▶ TO DO
Restate word for word the lines of the material below, from the line with "The width and height of the screenshot is (642, 433)." to the line with "Given: Click the logo", both lines included, and no others.

▶ DATA FOR ANALYSIS

☆ ☆ ☆ ☆

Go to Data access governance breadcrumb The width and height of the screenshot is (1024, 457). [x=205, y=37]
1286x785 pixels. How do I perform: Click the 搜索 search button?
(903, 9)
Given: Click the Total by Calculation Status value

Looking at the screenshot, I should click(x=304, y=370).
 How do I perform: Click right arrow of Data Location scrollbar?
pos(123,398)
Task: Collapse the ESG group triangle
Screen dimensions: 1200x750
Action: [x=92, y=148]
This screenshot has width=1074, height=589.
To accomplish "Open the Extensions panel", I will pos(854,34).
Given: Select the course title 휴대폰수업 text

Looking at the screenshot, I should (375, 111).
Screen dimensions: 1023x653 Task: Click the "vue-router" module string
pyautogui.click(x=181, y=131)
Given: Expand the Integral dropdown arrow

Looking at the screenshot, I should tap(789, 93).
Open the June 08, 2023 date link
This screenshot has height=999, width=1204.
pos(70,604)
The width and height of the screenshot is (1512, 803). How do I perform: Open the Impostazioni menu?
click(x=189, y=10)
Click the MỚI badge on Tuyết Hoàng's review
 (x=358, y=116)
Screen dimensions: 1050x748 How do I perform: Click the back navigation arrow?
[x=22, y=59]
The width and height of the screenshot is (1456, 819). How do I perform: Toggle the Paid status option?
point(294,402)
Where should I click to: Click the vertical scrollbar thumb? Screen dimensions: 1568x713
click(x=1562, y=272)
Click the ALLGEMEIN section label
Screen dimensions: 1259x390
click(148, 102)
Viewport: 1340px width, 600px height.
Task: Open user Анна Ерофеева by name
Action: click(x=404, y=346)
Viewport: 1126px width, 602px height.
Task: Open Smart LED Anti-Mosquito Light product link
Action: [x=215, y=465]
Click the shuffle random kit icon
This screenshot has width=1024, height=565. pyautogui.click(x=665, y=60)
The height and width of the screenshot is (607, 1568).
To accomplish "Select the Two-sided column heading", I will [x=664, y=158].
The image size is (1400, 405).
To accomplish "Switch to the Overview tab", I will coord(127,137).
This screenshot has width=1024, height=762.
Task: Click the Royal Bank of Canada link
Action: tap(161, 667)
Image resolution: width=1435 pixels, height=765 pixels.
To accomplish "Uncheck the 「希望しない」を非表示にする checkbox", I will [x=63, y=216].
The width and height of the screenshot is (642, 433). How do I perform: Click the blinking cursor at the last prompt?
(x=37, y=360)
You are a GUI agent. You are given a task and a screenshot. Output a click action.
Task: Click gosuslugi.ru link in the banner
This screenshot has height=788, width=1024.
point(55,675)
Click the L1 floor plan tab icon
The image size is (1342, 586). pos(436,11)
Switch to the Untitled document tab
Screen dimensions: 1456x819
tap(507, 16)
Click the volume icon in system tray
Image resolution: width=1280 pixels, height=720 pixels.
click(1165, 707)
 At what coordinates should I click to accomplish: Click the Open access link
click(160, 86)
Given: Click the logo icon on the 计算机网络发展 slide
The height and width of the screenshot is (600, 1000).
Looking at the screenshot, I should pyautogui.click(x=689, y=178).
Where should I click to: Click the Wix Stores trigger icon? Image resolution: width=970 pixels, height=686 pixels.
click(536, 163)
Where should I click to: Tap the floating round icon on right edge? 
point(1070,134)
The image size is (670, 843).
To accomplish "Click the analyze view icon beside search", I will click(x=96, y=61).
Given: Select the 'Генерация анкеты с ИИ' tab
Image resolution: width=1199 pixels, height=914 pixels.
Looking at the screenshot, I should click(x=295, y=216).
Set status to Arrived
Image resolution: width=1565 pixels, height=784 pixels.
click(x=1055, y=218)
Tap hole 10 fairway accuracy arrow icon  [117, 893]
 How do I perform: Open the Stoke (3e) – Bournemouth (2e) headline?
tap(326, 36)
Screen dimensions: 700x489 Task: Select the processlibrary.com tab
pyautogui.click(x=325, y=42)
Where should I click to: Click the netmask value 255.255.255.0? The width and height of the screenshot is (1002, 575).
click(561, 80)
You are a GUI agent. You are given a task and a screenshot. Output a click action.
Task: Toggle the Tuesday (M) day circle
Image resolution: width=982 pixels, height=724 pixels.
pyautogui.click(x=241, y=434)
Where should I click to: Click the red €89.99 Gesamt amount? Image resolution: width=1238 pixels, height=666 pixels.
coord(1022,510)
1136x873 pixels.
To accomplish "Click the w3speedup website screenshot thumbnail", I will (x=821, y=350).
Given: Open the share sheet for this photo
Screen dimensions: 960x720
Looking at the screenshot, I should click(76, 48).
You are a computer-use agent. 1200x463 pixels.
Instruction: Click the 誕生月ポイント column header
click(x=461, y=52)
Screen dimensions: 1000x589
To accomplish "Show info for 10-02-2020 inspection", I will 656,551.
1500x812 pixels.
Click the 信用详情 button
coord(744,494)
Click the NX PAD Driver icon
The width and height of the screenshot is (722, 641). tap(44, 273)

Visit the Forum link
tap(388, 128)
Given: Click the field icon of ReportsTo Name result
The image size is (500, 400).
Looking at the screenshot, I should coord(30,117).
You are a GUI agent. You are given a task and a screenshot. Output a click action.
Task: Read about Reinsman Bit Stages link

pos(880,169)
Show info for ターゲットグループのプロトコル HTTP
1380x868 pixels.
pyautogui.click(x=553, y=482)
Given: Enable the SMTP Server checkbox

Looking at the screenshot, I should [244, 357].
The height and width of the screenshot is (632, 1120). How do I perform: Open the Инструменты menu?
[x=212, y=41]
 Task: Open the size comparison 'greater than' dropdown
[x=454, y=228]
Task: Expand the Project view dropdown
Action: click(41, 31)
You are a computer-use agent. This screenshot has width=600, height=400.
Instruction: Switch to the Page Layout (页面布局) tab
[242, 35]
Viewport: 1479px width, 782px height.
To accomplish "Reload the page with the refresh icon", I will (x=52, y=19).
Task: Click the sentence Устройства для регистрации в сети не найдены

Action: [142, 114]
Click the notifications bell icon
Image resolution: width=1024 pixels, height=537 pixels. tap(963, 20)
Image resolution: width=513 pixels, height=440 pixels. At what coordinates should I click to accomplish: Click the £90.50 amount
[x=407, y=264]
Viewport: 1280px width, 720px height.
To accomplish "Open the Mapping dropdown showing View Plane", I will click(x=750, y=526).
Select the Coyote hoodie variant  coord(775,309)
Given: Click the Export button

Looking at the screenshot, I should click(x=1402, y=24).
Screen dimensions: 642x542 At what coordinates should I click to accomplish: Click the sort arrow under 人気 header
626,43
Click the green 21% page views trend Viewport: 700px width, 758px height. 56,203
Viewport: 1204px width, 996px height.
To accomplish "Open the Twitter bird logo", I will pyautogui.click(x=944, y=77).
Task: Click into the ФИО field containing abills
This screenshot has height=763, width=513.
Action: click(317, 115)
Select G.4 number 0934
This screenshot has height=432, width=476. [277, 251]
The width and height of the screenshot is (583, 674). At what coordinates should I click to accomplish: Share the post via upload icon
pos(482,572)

☆ ☆ ☆ ☆

▶ PROBLEM SOLUTION
The width and height of the screenshot is (642, 433). How do I perform: Click the blinking cursor at the last prompt?
(x=37, y=360)
You are a GUI agent. You are given a task and a screenshot. Output a click action.
Task: Click gosuslugi.ru link in the banner
This screenshot has height=788, width=1024.
point(55,675)
Click the L1 floor plan tab icon
The image size is (1342, 586). pos(436,11)
Switch to the Untitled document tab
Screen dimensions: 1456x819
tap(507, 16)
Click the volume icon in system tray
Image resolution: width=1280 pixels, height=720 pixels.
click(1165, 707)
 At what coordinates should I click to accomplish: Click the Open access link
click(160, 86)
Given: Click the logo icon on the 计算机网络发展 slide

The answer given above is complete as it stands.